Document segment:
■ ■ ■ ■ ■ ■ ■

Don’t perform repetitive CBC and chemistry testing in the face of clinical and lab stability.
Hospitalized patients frequently have considerable volumes of blood drawn (phlebotomy) for diagnostic testing during short periods of time. Phlebotomy is highly associated with changes in hemoglobin and hematocrit levels for patients and can contribute to anemia. This anemia, in turn, may have significant consequences, especially for patients with cardiorespiratory diseases. Additionally, reducing the frequency of daily unnecessary phlebotomy can result in significant cost savings for hospitals.
These items are provided solely for informational purposes and are not intended as a substitute for consultation with a medical professional. Patients with any specific questions about the items on this list or their individual situation should consult their physician.

■ ■ ■ ■ ■ ■ ■

Data under study:
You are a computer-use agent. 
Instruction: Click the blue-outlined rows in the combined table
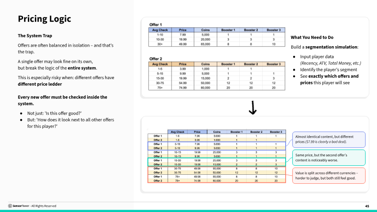[217, 147]
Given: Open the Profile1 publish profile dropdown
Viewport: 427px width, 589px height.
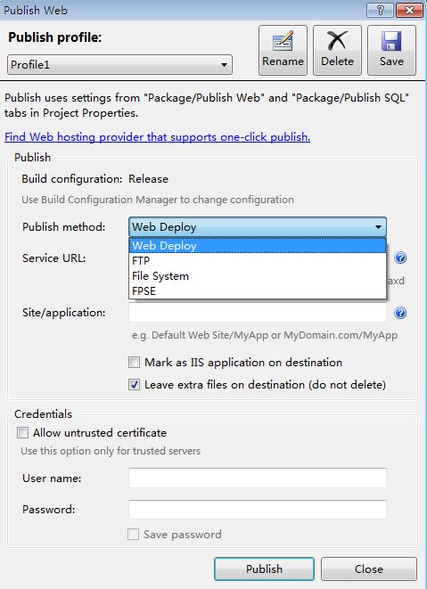Looking at the screenshot, I should click(119, 65).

■ ■ ■ ■ ■ ■ ■

Brief 1:
Answer these questions from the lab-testing recommendation:
(a) What changes in patients is phlebotomy highly associated with?
(b) For which patients may the resulting anemia have especially significant consequences?
(c) Whom should patients with specific questions about the items on the list consult?
Brief 2: Write out the part of the lab-testing recommendation starting with "Hospitalized patients frequently" and going on through "savings for hospitals.", word for word.

Task result 1:
(a) Changes in hemoglobin and hematocrit levels.
(b) Patients with cardiorespiratory diseases.
(c) Their physician.

Task result 2:
Hospitalized patients frequently have considerable volumes of blood drawn (phlebotomy) for diagnostic testing during short periods of time. Phlebotomy is highly associated with changes in hemoglobin and hematocrit levels for patients and can contribute to anemia. This anemia, in turn, may have significant consequences, especially for patients with cardiorespiratory diseases. Additionally, reducing the frequency of daily unnecessary phlebotomy can result in significant cost savings for hospitals.